Edward deu um pequeno pigarro do lado, discreto. Renesmee notou.
Cíntia não parava.
— E vocês são... irmãos? — apontou para Emmett e Edward. — Tipo... todos esses Cullen... moram juntos?
— Família adotiva — respondeu Edward com sua voz calma, porém firme. — Nossa mãe é arquiteta, nosso pai é médico.
— Tipo “Juntos e Shallow Now”? — brincou Cíntia, rindo.
Renesmee franziu o cenho. O que essa garota tem?
Emmett respondeu apenas com um sorriso e um flexionar de ombro que quase rasgou a manga da camisa social. Renesmee notou. Cíntia também.
“Ela está tentando ver se ele é solteiro… E se ele fosse, seria mais velho que o pai dela…”, pensou Edward, quase inconscientemente.

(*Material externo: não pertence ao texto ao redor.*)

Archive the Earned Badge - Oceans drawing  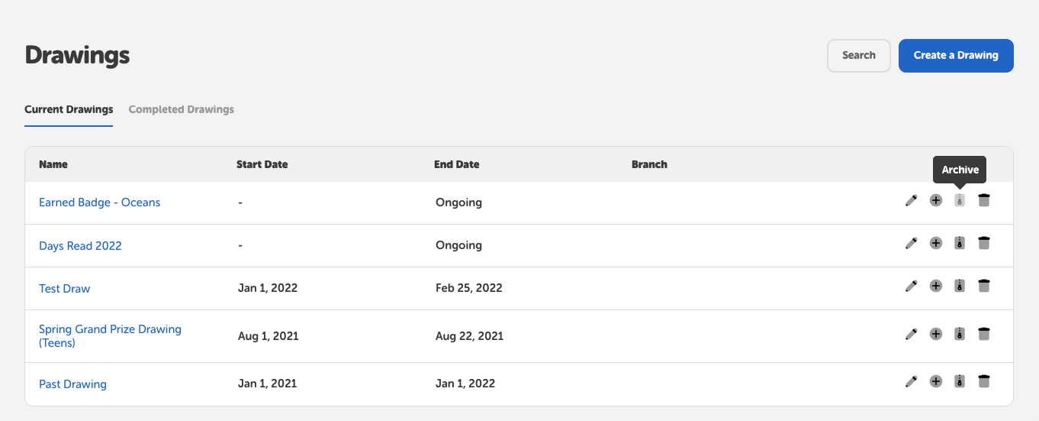960,200
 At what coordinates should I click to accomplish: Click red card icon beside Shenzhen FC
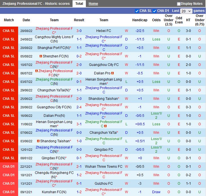pos(41,56)
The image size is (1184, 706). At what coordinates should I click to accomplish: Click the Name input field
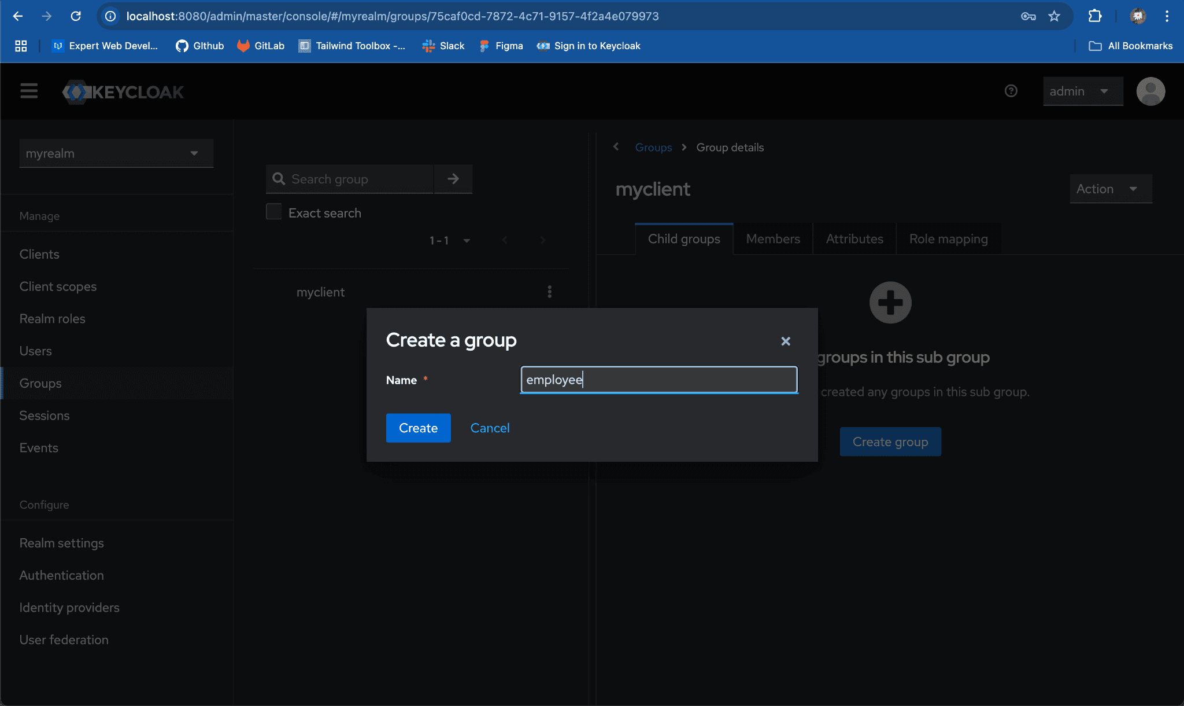click(658, 380)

Seus olhos cortaram o ar com um brilho irônico enquanto lia a mente empolgada de Cíntia.
— Eu não sabia que adotavam irmãos tão... lindos — disse Cíntia olhando para os dois com um brilho sugestivo. — Quantos vocês são?
— Sete, ao todo — respondeu Edward com polidez.
— Uau. Que casa enorme deve ser essa, né? E você — agora olhando para Renesmee —, é a caçula?
— Tecnicamente, sim — respondeu a garota, tentando não parecer irritada.
— E você tem quantos anos?
— Quinze.
— Parece mais velha — soltou Cíntia, analisando-a.
Edward observava a garota com um leve arqueamento de sobrancelha, captando cada pensamento inconveniente que passava pela mente da monitora. O interesse por Emmett era escancarado, mas ela também estava determinada a entender que tipo de família era aquela. E Renesmee já estava perdendo a paciência.
— Cíntia, você sempre faz um interrogatório no primeiro dia? — perguntou Emmett, tentando aliviar o clima.
— Só com os interessantes — piscou a garota, encarando-o de novo.
Edward quase suspirou alto.
O passeio continuou: biblioteca, refeitório, quadras, bloco dos laboratórios. Cíntia explicava as regras com uma animação que contrastava com o desconforto crescente de Renesmee. A garota já não conseguia mais fingir o incômodo com as perguntas, nem com o jeito que ela olhava para Emmett. Em dado momento, Edward colocou a mão no ombro da filha discretamente.
— Respira — murmurou baixinho. — É só o primeiro dia.
— Pai… ela está quase babando. — Renesmee sussurrou de volta.
— Acha que eu não percebi?
Eles riram baixo, e Emmett, ouvindo a conversa que nenhum humano ouviria, apenas sorriu com superioridade, e disse: Estou acostumado com isso.
Cíntia então explicou a regra de horários, limites de uso de celular, e o fato de que cada um deles teria de escolher uma atividade extracurricular obrigatória até o fim da semana.
— Ah, Emmett, você com certeza vai estar no time de atletismo. Não aceito não como resposta — disse ela, entregando um panfleto do clube de esportes.
Renesmee o puxou discretamente pelo braço, baixinho:
— Se aceitar, eu nunca mais falo com você.
— Calma, baixinha — sussurrou ele de volta, dando uma piscada.
Edward limpou a garganta, num som claro de censura.
O passeio chegou ao fim, e Cíntia distribuiu os formulários finais.
— Bem-vindos oficialmente! A escola está de portas abertas. Qualquer dúvida... podem vir até mim. Todos vocês. — Ela lançou outro olhar em Emmett.
— É bom saber — respondeu Edward, desta vez com uma voz firme, e um meio sorriso que, para quem prestasse atenção, dizia: Se cuida, garota.
Cíntia se despediu e seguiu para seu próximo grupo.
Edward virou-se para a filha.
— Primeira impressão: humana demais?
— Humana, insuportável e inconveniente demais. — Renesmee cruzou os braços. — Mas pelo menos eu vi o lado bom de ser vampira. Se eu tivesse audição fraca, teria perdido metade da babação.
Eles riram. Emmett passou o braço pelos ombros da sobrinha, carinhosamente.
— Bem-vinda ao mundo real, Nessie. Você vai adorar. Ou não. Mas a gente sobrevive.
— Falou o cara que já foi confundido com segurança da escola em outras cidades.
— Segurança, professor de luta livre, modelo fitness… acontece.
Edward encarou os dois com um olhar de leve reprovação, mas seus olhos denunciavam o carinho. Era só o primeiro dia, e Renesmee já estava colhendo histórias para lembrar por décadas.